*WHAT THE TASK REQUIRES*: Arrange the rows starting at the line containing "Image resolution: width=497" and ending at the line containing "y-tick-label: 2500 is" as a two-column CSV with the headers input and output, giving each row its own CSV line with its text and its answer, each in one quoted field and with line breaks changed to spaces. Leave the pictures out.

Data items

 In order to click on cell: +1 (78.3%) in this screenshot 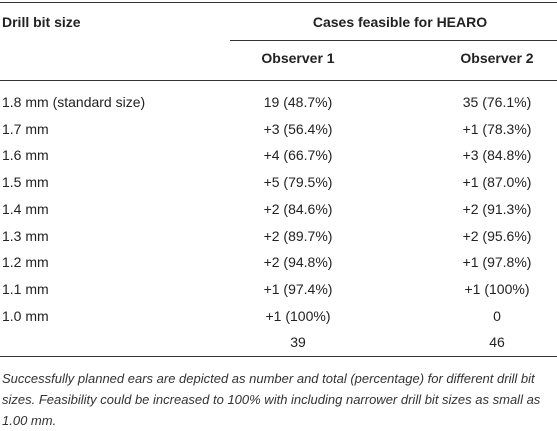, I will do `click(497, 128)`.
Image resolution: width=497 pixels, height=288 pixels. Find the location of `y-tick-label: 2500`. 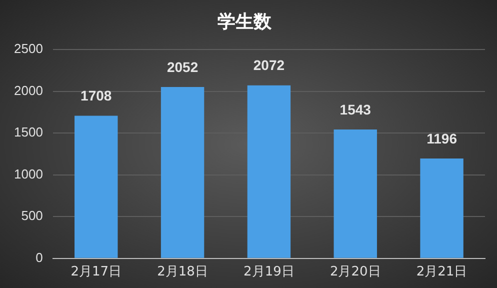

y-tick-label: 2500 is located at coordinates (28, 48).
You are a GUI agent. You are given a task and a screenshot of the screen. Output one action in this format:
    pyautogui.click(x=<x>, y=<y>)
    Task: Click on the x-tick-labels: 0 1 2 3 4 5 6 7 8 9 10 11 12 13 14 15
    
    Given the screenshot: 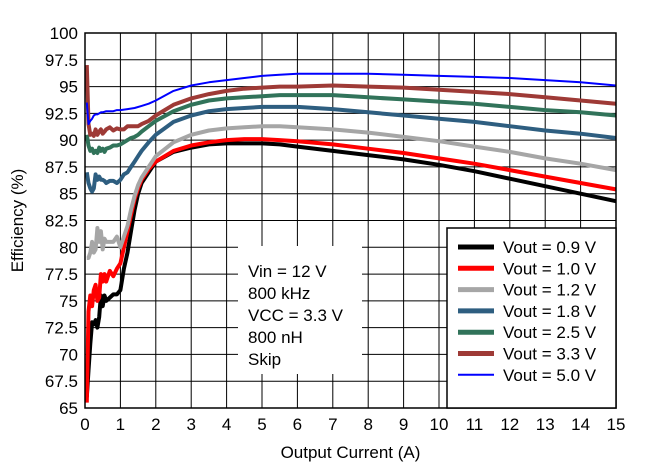 What is the action you would take?
    pyautogui.click(x=352, y=424)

*FINISHED TASK*:
input,output
"Image resolution: width=497 pixels, height=288 pixels. Find the location of `y-tick-label: 2500`.","y-tick-label: 2500 is located at coordinates (28, 48)."